NFTs use a digital wallet to store the token. However, there are reports of people getting their NFTs stolen. these people may have been scammed to give up their passwords to their digital wallets. After all, a safe’s password can’t be broken if the thief does not have the password. Other problems of NFTs would be people posing as the creator of a piece of art and selling the art as an NFT. This can be remedied if the buyer makes sure that the NFT buyer checks if the Artist is selling their art. 


The History of NFTs

The first NFT was created in 2014 by Kevin McCoy. His NFT is called Quantum and it’s worth 7 million dollars. However, in 2012 the Idea of an NFT was created. It was called a Color coin. Effectively Color Coins used the Bitcoin Blockchain to do what NFTs do. Back in 2014, Counterparty, founded by Robert Dermody, Adam Krellenstein, and Even Wagner, is a financial platform where you can create your tradable currency. This was also built by using the Bitcoin Blockchain. Counterparty went to work with the creators of Spells of Genesis and Trading cards. Eventually in 2016 Rare Pepes were people who started adding assets to the memes and trading them. 2018 – 2021 was when the public started noticing the art collecting-related use of NFTs.

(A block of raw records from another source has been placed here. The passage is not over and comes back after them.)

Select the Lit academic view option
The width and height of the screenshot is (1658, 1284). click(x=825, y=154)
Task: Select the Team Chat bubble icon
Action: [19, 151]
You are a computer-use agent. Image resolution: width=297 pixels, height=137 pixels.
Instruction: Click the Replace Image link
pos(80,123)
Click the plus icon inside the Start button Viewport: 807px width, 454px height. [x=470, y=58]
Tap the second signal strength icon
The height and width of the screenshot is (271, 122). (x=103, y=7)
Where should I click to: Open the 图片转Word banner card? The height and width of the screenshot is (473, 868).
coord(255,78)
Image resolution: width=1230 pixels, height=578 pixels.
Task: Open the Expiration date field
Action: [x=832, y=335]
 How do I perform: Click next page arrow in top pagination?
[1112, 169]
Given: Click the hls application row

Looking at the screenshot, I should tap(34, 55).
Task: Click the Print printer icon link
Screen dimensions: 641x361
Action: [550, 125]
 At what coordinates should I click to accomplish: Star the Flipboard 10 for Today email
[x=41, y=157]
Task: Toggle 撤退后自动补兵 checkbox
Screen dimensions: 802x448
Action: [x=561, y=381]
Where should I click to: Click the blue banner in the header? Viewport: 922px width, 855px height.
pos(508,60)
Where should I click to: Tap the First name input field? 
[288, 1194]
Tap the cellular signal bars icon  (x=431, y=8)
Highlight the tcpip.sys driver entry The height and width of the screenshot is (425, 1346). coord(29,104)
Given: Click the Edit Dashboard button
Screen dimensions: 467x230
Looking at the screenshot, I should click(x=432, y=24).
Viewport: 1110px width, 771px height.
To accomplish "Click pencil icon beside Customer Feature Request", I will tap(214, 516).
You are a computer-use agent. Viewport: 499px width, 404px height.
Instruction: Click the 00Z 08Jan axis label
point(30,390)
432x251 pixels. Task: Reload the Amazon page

How do NFTs affect us today?

Today NFTs are seen as a controversial topic. NFTs have been experimented with over the years. Nike has been working on a form of NFT-based proof of ownership. If things go well NFTs may become a type of digital verification for car or house ownership. They might replace or add on to lease agreements or anything that has to do with owning an expensive thing.


Should you buy NFTs?

It depends if you enjoy collecting art then NFTs may appeal to you. Alternatively, you could hold on to an NFT for monetary reasons, and sell an item when it gains a high enough wealth. NFTs are chaotic when it comes to how tokens are worth going up. Chances are that an NFT could go straight to zero.